> **Exercise aim**
Copy out every one of the following lines without changing anything.

-- START Data entries --

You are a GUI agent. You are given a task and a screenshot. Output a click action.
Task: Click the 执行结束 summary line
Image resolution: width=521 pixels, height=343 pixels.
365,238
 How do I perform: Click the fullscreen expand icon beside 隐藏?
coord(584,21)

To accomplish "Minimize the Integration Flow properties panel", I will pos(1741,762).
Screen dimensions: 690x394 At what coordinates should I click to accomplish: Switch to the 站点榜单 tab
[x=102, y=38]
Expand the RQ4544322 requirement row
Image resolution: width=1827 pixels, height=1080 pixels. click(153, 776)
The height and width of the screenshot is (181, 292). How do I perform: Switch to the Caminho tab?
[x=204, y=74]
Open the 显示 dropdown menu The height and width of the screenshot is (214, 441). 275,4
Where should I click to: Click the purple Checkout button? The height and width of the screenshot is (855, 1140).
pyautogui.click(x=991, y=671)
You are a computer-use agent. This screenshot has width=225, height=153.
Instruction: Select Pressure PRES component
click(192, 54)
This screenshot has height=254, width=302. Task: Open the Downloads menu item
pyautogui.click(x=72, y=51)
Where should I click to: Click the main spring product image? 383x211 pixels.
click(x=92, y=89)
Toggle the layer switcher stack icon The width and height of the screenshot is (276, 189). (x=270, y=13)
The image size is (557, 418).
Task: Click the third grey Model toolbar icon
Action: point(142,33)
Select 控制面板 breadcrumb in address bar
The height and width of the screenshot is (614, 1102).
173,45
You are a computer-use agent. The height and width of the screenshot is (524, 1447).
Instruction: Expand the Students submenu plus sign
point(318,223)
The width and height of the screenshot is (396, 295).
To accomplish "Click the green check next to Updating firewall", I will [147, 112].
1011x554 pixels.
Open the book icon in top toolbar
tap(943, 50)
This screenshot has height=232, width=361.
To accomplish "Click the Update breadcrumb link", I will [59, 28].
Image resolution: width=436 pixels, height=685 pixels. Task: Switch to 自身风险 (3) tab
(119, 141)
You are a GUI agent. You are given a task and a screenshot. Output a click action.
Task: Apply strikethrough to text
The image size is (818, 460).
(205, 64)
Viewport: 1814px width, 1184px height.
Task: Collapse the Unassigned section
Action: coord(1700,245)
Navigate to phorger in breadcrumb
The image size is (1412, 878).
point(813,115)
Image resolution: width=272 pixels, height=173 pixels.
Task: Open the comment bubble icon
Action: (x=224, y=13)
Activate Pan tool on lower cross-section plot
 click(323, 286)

-- END Data entries --

> **Full solution**
You are a GUI agent. You are given a task and a screenshot. Output a click action.
Task: Click the 执行结束 summary line
Image resolution: width=521 pixels, height=343 pixels.
365,238
 How do I perform: Click the fullscreen expand icon beside 隐藏?
coord(584,21)

To accomplish "Minimize the Integration Flow properties panel", I will pos(1741,762).
Screen dimensions: 690x394 At what coordinates should I click to accomplish: Switch to the 站点榜单 tab
[x=102, y=38]
Expand the RQ4544322 requirement row
Image resolution: width=1827 pixels, height=1080 pixels. click(153, 776)
The height and width of the screenshot is (181, 292). How do I perform: Switch to the Caminho tab?
[x=204, y=74]
Open the 显示 dropdown menu The height and width of the screenshot is (214, 441). 275,4
Where should I click to: Click the purple Checkout button? The height and width of the screenshot is (855, 1140).
pyautogui.click(x=991, y=671)
You are a computer-use agent. This screenshot has width=225, height=153.
Instruction: Select Pressure PRES component
click(192, 54)
This screenshot has height=254, width=302. Task: Open the Downloads menu item
pyautogui.click(x=72, y=51)
Where should I click to: Click the main spring product image? 383x211 pixels.
click(x=92, y=89)
Toggle the layer switcher stack icon The width and height of the screenshot is (276, 189). (x=270, y=13)
The image size is (557, 418).
Task: Click the third grey Model toolbar icon
Action: point(142,33)
Select 控制面板 breadcrumb in address bar
The height and width of the screenshot is (614, 1102).
173,45
You are a computer-use agent. The height and width of the screenshot is (524, 1447).
Instruction: Expand the Students submenu plus sign
point(318,223)
The width and height of the screenshot is (396, 295).
To accomplish "Click the green check next to Updating firewall", I will [147, 112].
1011x554 pixels.
Open the book icon in top toolbar
tap(943, 50)
This screenshot has height=232, width=361.
To accomplish "Click the Update breadcrumb link", I will [59, 28].
Image resolution: width=436 pixels, height=685 pixels. Task: Switch to 自身风险 (3) tab
(119, 141)
You are a GUI agent. You are given a task and a screenshot. Output a click action.
Task: Apply strikethrough to text
The image size is (818, 460).
(205, 64)
Viewport: 1814px width, 1184px height.
Task: Collapse the Unassigned section
Action: coord(1700,245)
Navigate to phorger in breadcrumb
The image size is (1412, 878).
point(813,115)
Image resolution: width=272 pixels, height=173 pixels.
Task: Open the comment bubble icon
Action: (x=224, y=13)
Activate Pan tool on lower cross-section plot
 click(323, 286)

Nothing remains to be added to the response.